▸ Data excerpts:
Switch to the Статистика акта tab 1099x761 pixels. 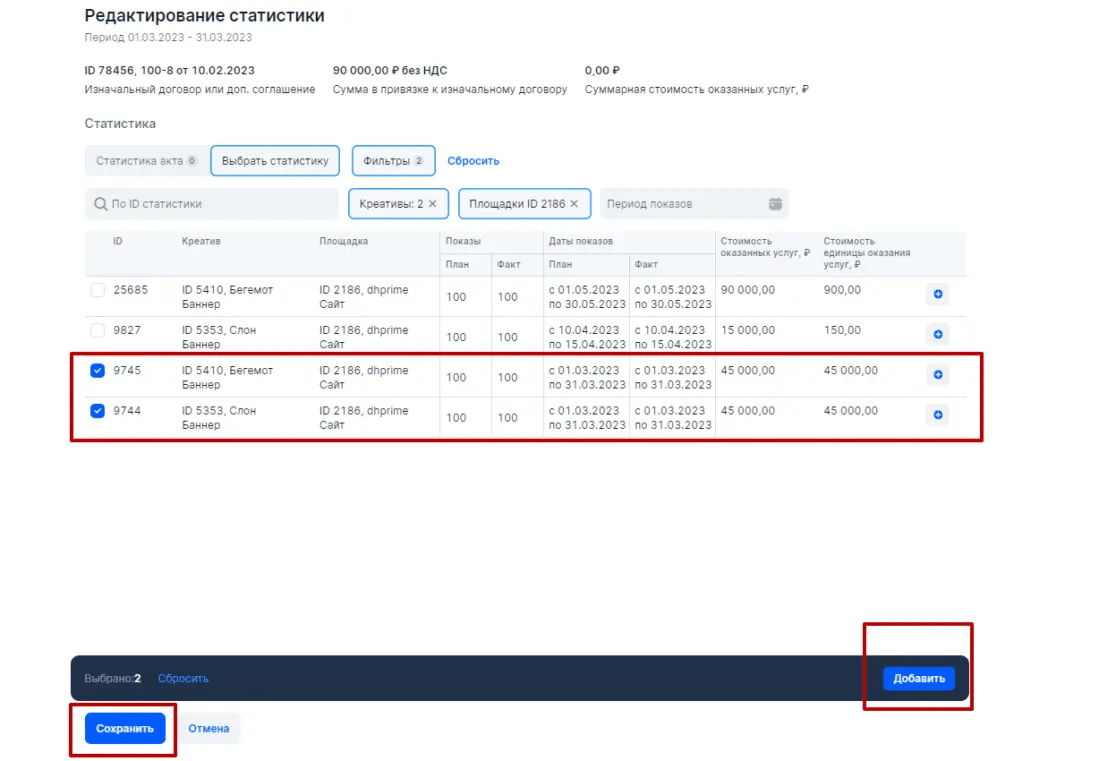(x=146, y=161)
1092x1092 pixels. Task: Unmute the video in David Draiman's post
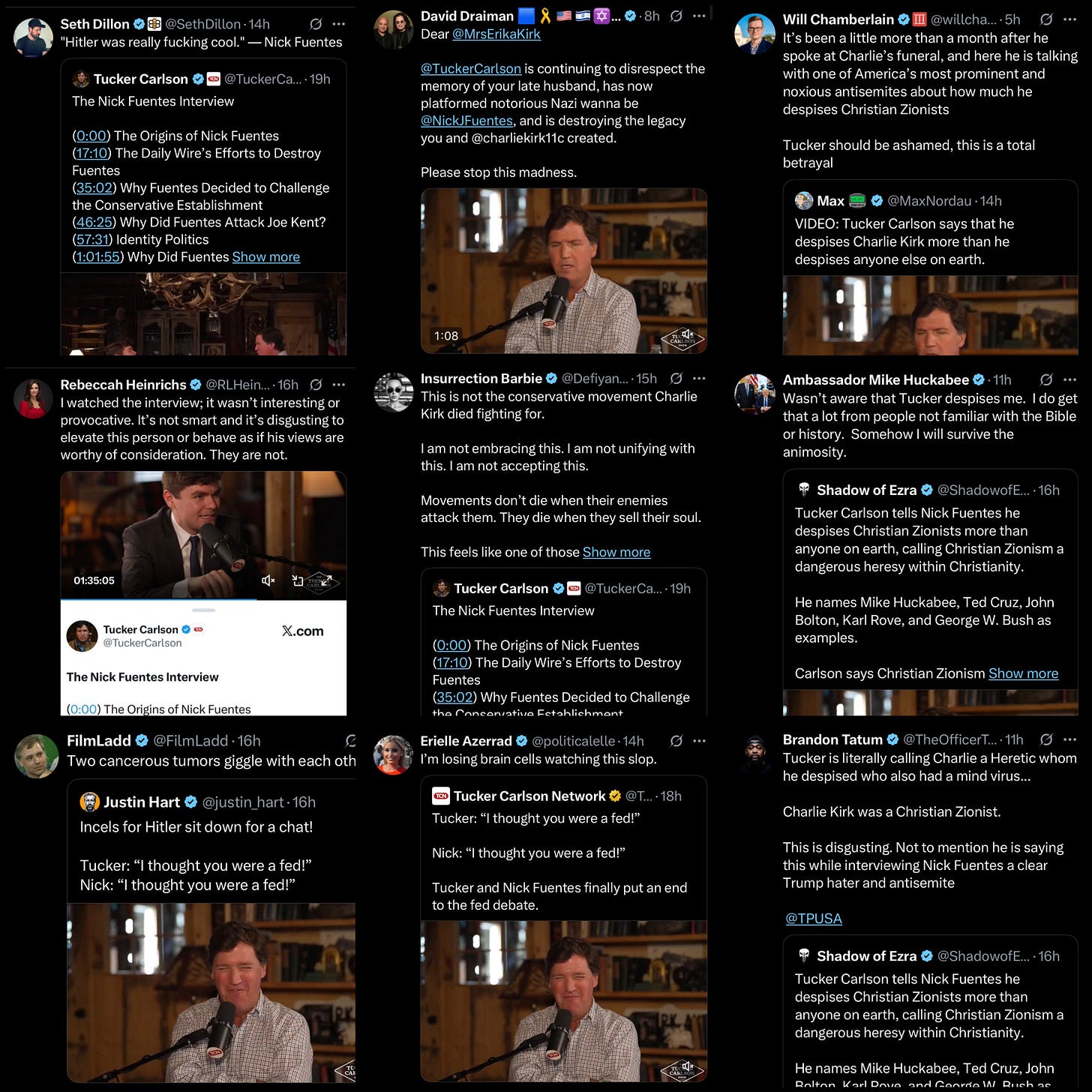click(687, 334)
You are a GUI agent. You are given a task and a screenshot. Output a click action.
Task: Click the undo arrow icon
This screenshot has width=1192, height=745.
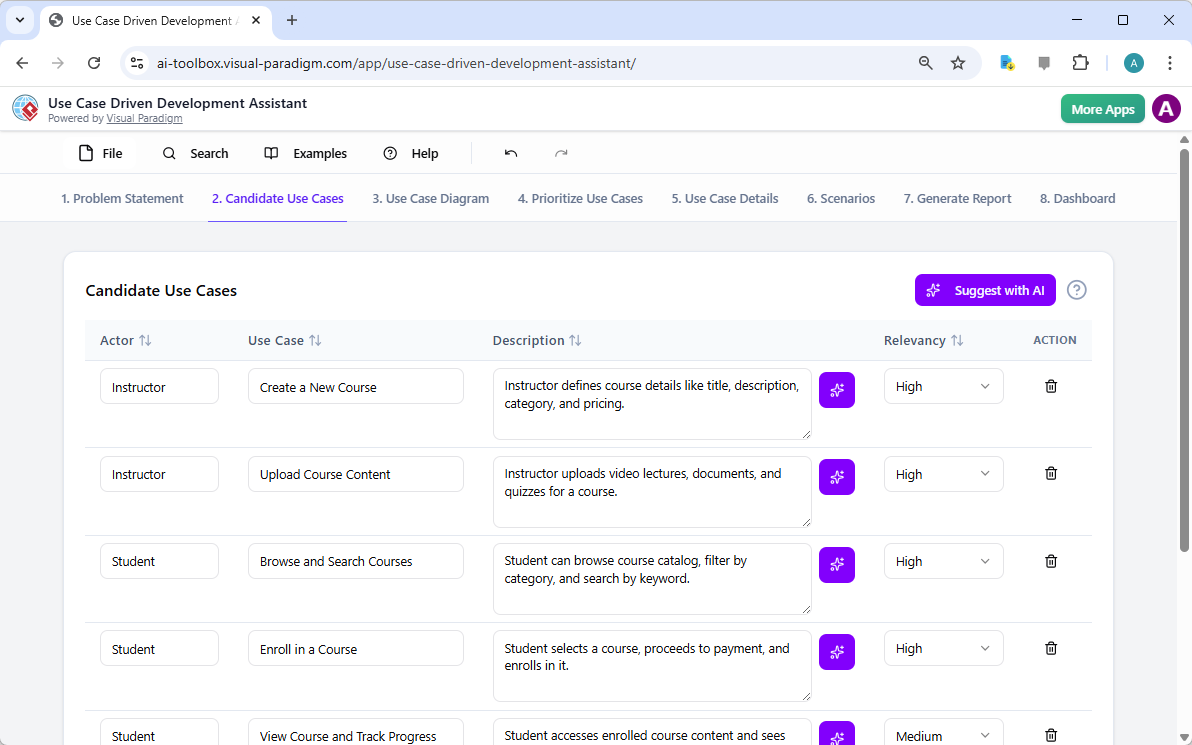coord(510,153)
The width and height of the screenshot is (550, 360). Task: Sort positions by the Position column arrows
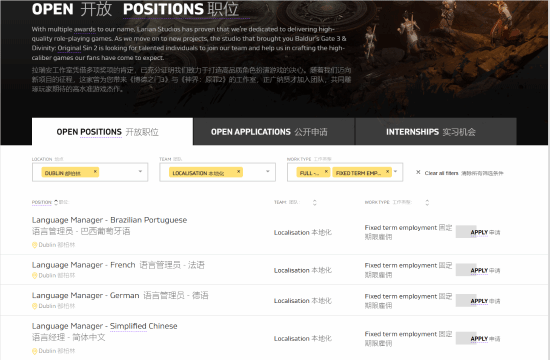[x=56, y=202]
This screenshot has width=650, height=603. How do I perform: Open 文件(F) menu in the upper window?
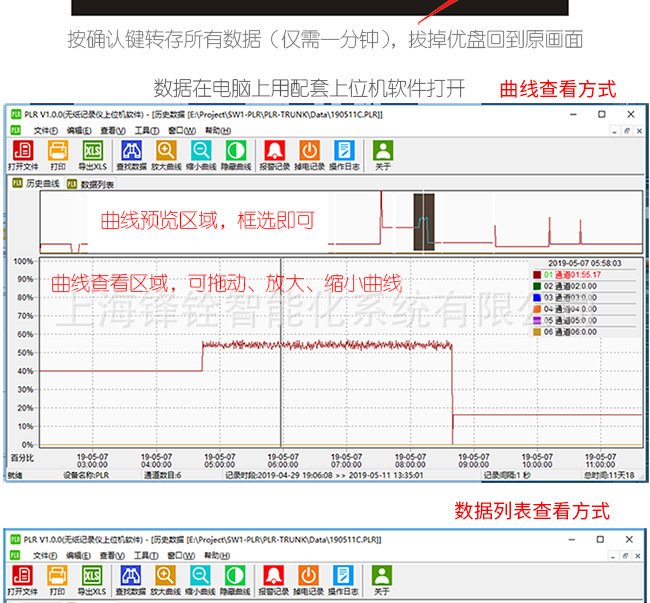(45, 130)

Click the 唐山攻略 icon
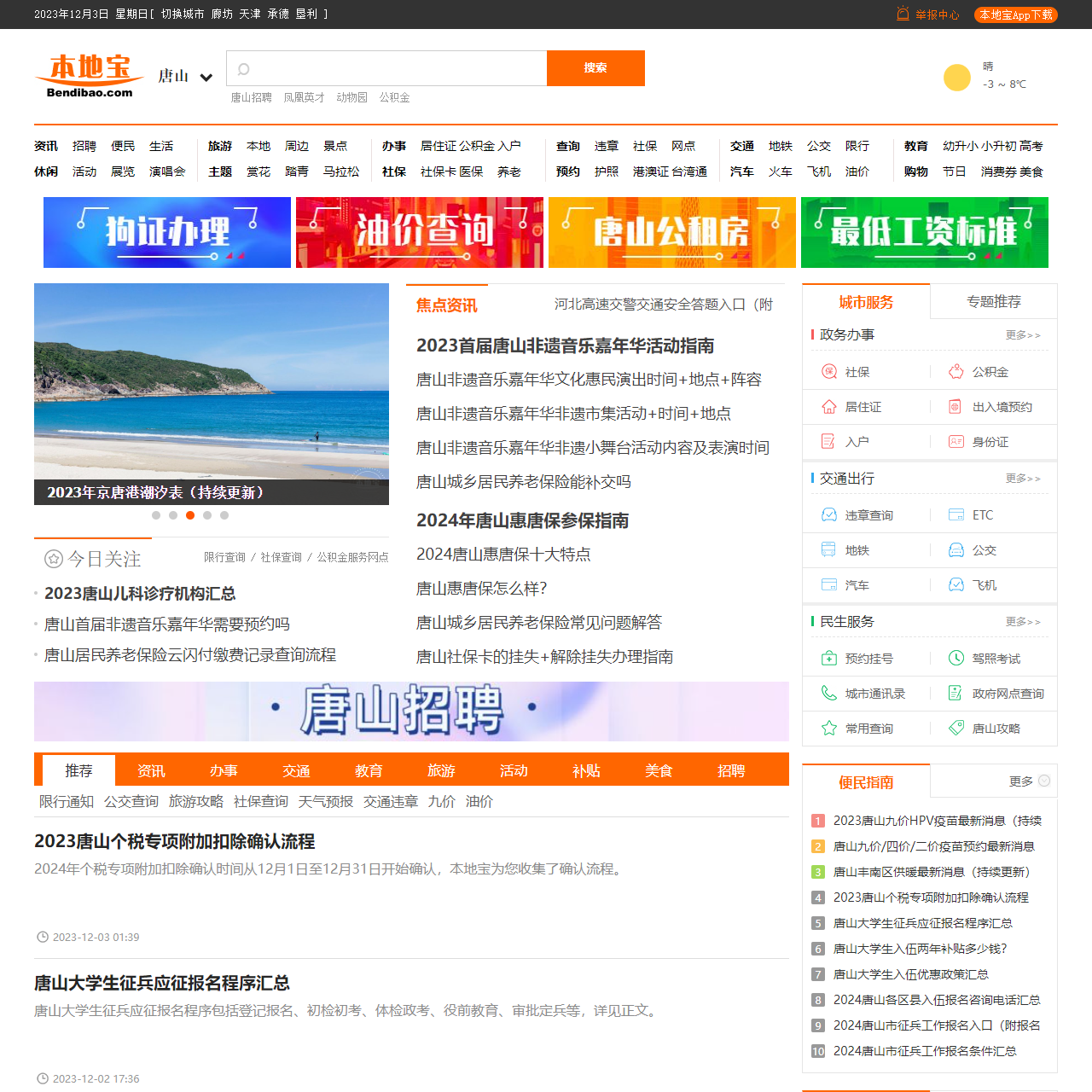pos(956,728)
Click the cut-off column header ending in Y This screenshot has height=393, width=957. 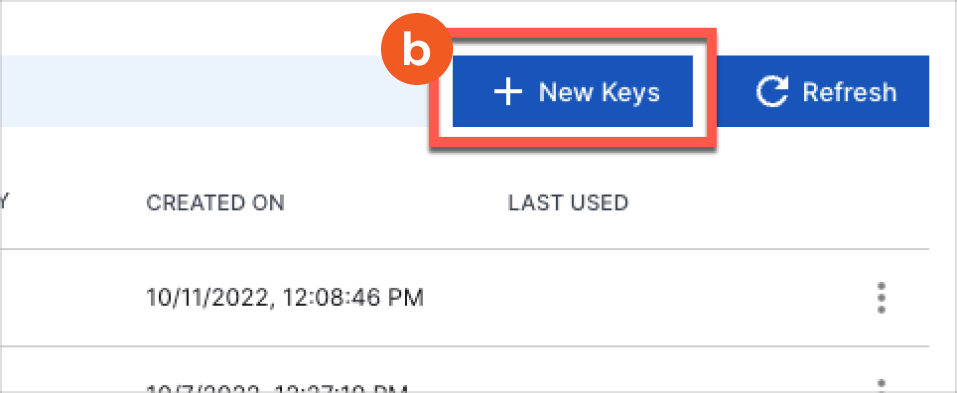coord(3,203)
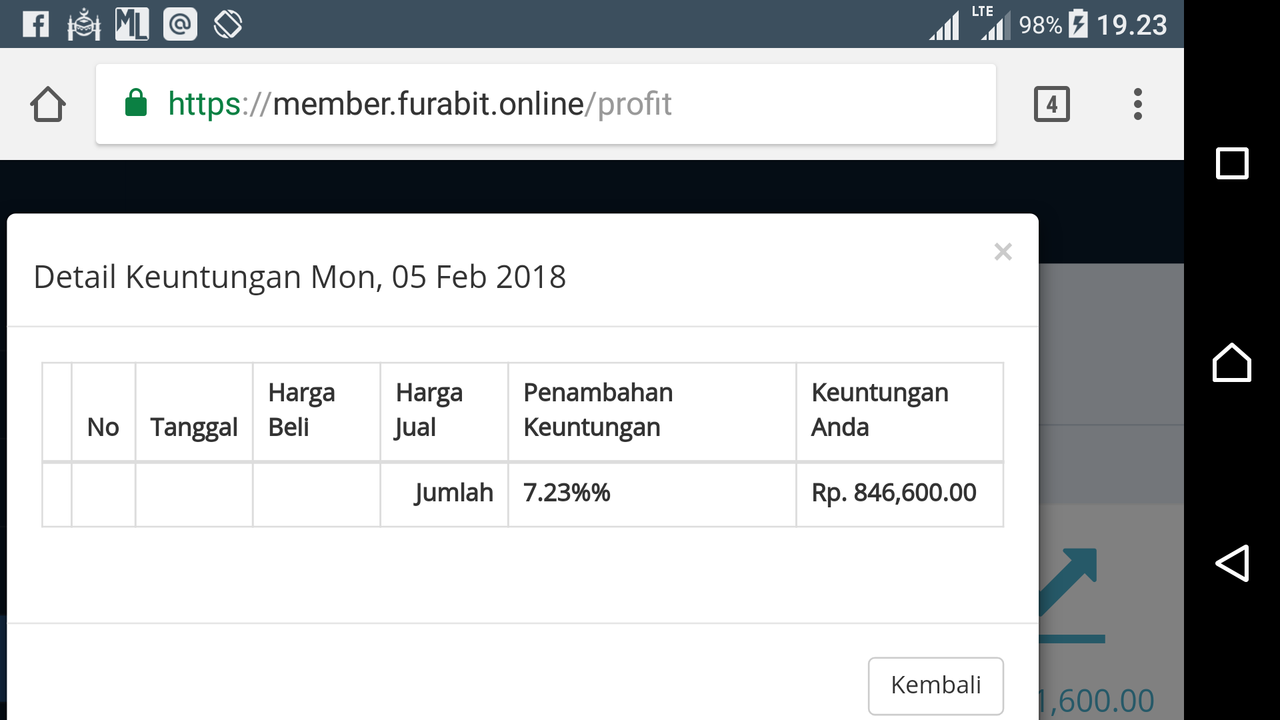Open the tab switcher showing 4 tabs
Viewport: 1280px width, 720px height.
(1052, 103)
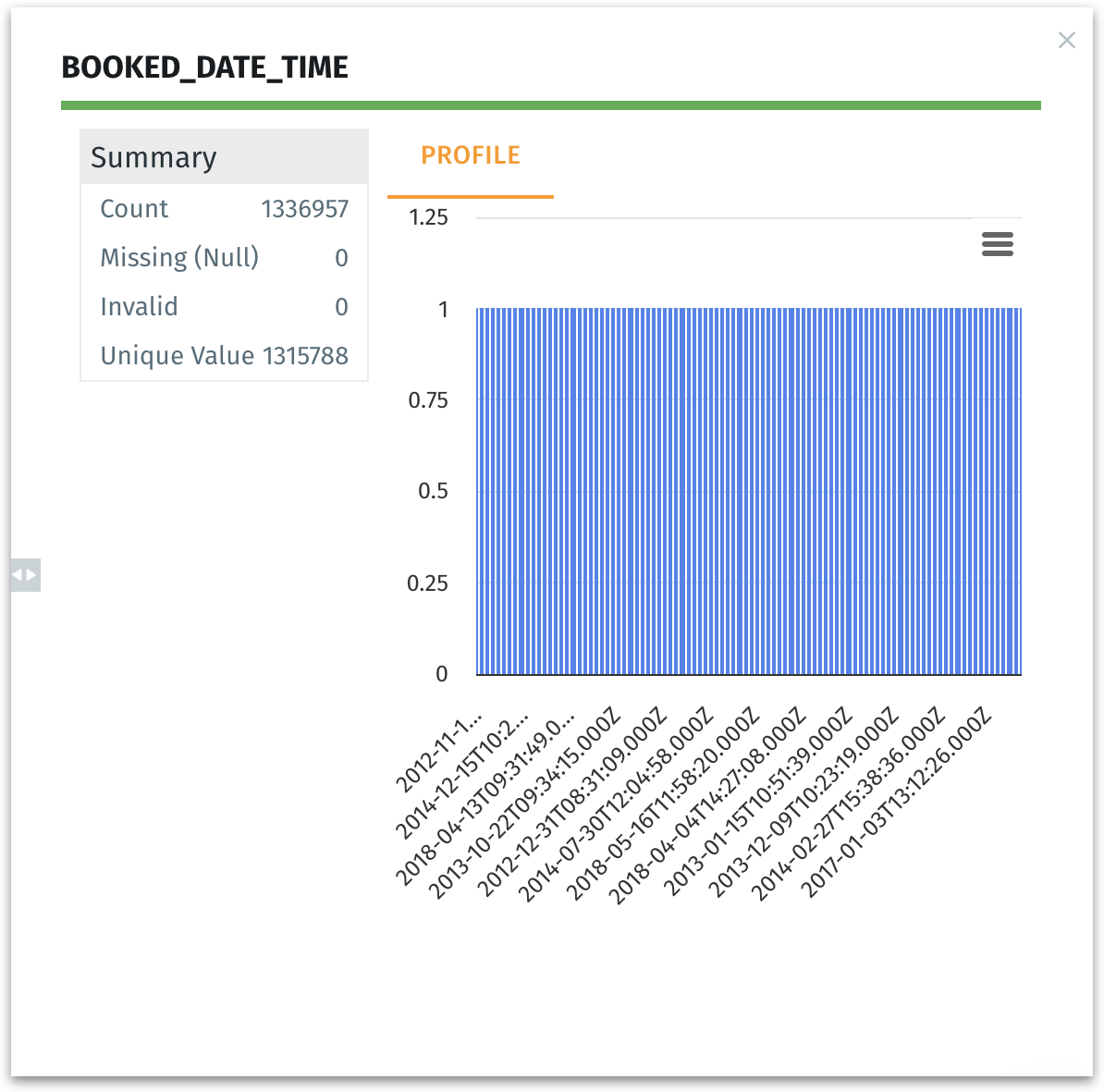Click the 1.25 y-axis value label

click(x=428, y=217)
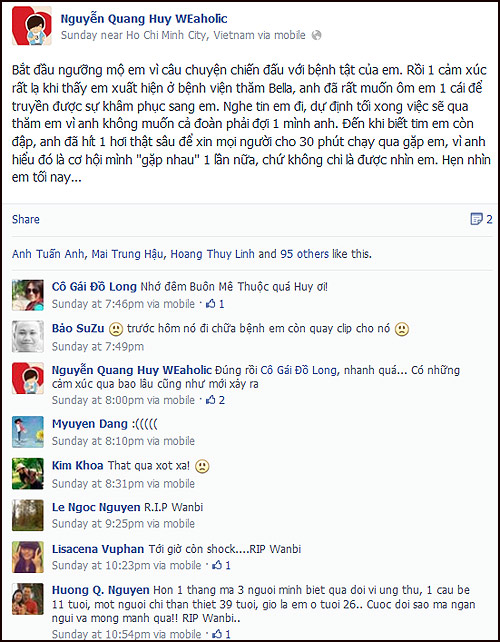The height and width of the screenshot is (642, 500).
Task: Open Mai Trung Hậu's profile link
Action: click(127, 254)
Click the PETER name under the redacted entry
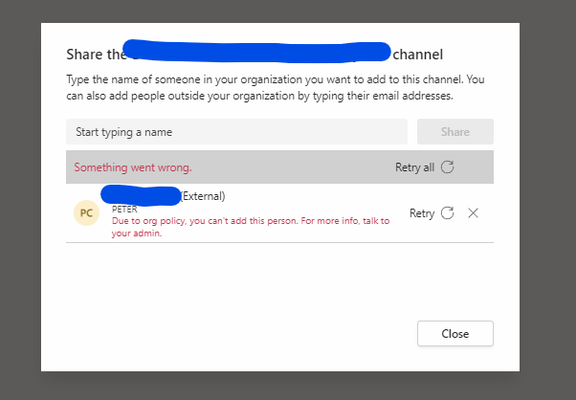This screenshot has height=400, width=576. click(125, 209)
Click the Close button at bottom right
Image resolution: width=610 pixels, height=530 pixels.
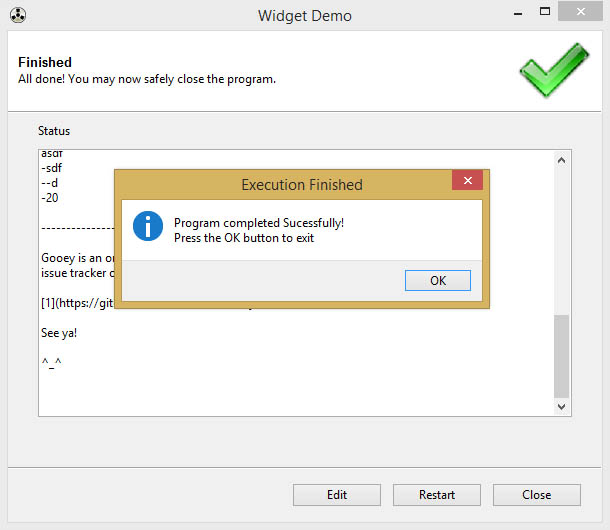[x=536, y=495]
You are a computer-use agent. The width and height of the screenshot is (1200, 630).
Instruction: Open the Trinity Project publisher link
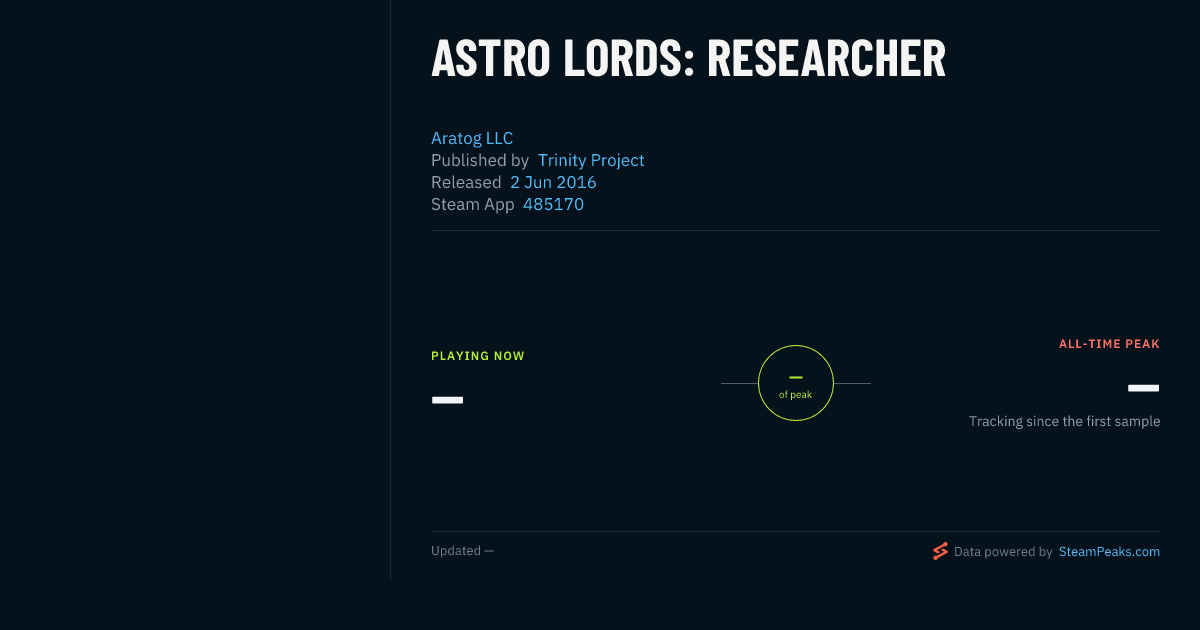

▸ Exercise brief: Go through the records line by line, and copy each line that holds the string "agent".

▸ Response to the task:
You are a GUI agent. You are given a task and a screenshot. Output a click action.
You are a computer-use agent. The width and height of the screenshot is (1200, 630).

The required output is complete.